--- begin Entries ---

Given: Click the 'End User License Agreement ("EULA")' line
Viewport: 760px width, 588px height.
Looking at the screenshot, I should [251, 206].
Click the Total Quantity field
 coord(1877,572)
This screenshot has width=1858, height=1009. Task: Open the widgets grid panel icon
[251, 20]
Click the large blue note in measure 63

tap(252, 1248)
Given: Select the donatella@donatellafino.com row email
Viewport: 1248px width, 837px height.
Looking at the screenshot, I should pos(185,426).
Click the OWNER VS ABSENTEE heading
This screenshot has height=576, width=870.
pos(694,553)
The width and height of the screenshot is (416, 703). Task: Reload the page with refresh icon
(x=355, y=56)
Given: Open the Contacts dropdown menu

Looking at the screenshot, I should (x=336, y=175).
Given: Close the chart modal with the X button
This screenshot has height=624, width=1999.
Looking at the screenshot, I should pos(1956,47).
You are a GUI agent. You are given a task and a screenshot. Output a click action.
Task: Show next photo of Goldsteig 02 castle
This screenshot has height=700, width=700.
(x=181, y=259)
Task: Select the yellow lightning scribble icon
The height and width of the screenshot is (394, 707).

--- end Entries ---

* Written request
Copy the lines above word for word.

* Exercise solution
Given: Click the 'End User License Agreement ("EULA")' line
Viewport: 760px width, 588px height.
Looking at the screenshot, I should [251, 206].
Click the Total Quantity field
 coord(1877,572)
This screenshot has width=1858, height=1009. Task: Open the widgets grid panel icon
[251, 20]
Click the large blue note in measure 63

tap(252, 1248)
Given: Select the donatella@donatellafino.com row email
Viewport: 1248px width, 837px height.
Looking at the screenshot, I should pos(185,426).
Click the OWNER VS ABSENTEE heading
This screenshot has height=576, width=870.
pos(694,553)
The width and height of the screenshot is (416, 703). Task: Reload the page with refresh icon
(x=355, y=56)
Given: Open the Contacts dropdown menu

Looking at the screenshot, I should (x=336, y=175).
Given: Close the chart modal with the X button
This screenshot has height=624, width=1999.
Looking at the screenshot, I should pos(1956,47).
You are a GUI agent. You are given a task and a screenshot. Output a click action.
Task: Show next photo of Goldsteig 02 castle
This screenshot has height=700, width=700.
(x=181, y=259)
Task: Select the yellow lightning scribble icon
The height and width of the screenshot is (394, 707).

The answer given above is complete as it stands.